As it is well known, hypertension is one of common diseases in civilized countries. Since essential hypertension is closely associated with our life style, it is called as one of "life style diseases". However, it is also evident that essential hypertension is an inherited familial disease, and evidence of the candidate genes has been accumulating. Point mutation of a single gene can cause hypertension as evidenced by the discovery in Liddle's syndrome, glucocorticoid remediable hyperaldosteronism, and an apparent mineral corticoid-excess syndrome. However, multiple anomalies of genes seem to be involved in essential hypertension. Even though the definite cause of hypertension is a genetic disorder, life style modification can prevent development of essential hypertension. Supplementation of potassium and/or suppression of sodium intake are effective for treatment of hypertension. In contrast, supplementation of sodium salt causes hypertension. Thereby, renal function to excrete sodium plays a key role, which is regulated by sympathetic nervous system activity via the renal nerves. The sympathetic activation is triggered by sodium loading, which may be mediated via releases of endogenous digitalis-like factors from the hypothalamus. Development of novel laboratory tests provides accurate diagnosis of pathophysiology of hypertension. The mechanism of essential hypertension is thus getting to be clear, which has led to the ideal treatment of hypertensive individuals. This article reviews the recent development in understanding of pathophysiology, laboratory tests, and treatment of hypertension.     
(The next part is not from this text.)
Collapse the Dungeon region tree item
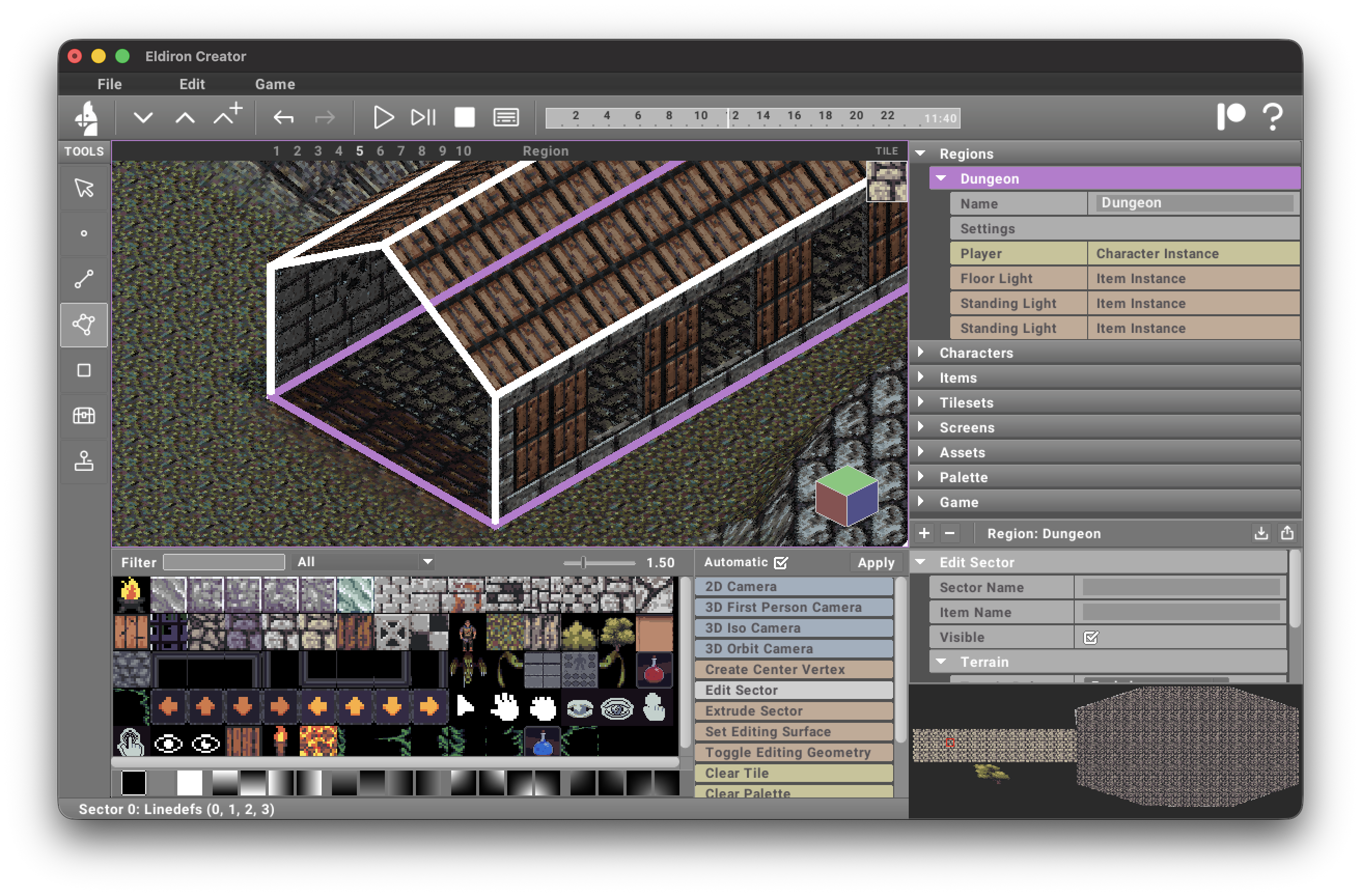The width and height of the screenshot is (1361, 896). click(941, 178)
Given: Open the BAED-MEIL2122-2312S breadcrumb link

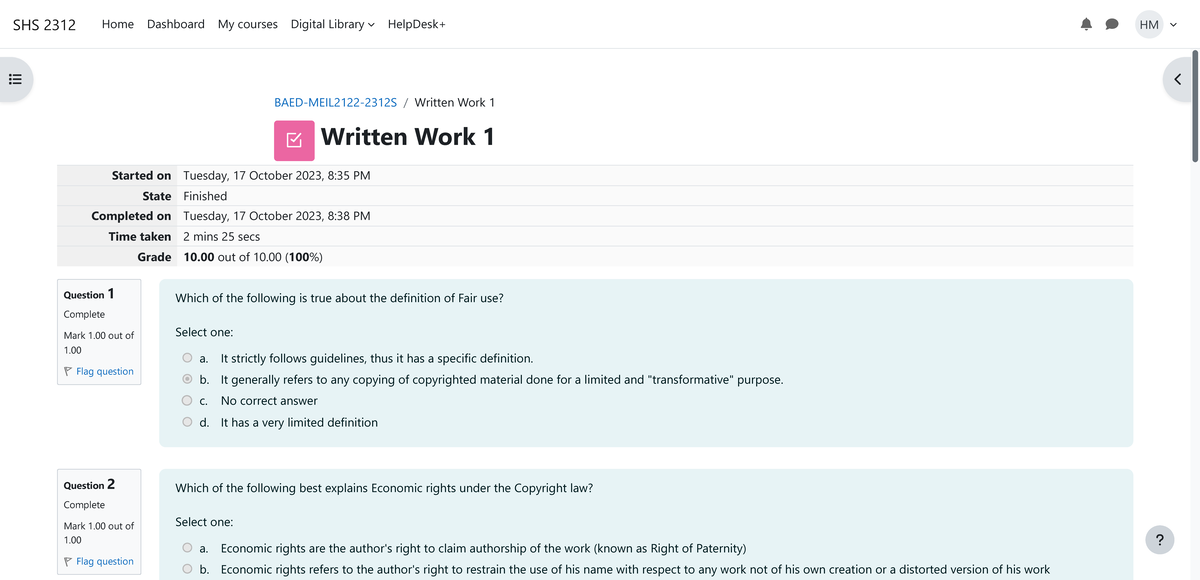Looking at the screenshot, I should point(335,102).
Pathophysiologic role of natriuretic peptides

To evaluate the pathophysiologic role of atrial natriuretic peptide (ANP) in hypertension, hemodynamic effects of human ANP and antiserum against rat ANP were investigated in spontaneously hypertensive rats (SHR) and Wistar-Kyoto rats (WKY). Intravenous administration of human ANP caused greater hypotension associated with a decrease of cardiac output in SHR than in WKY, which suggests that SHR have enhanced responsiveness to exogenous ANP. The antiserum increased blood pressure and cardiac output, with the latter being significantly greater in SHR than in WKY. These results suggest that endogenous ANP counteract, in part, the maintenance of hypertension. In addition, hemodynamic and renal excretory effects of brain natriuretic peptide (BNP), a novel natriuretic peptide identified from porcine, were studied in SHR and WKY. BNP caused marked natriuresis and hypotension in a dose-dependent fashion, as observed with ANP. Not only ANP but also BNP may have a role in the regulation of blood pressure and water-electrolyte balance.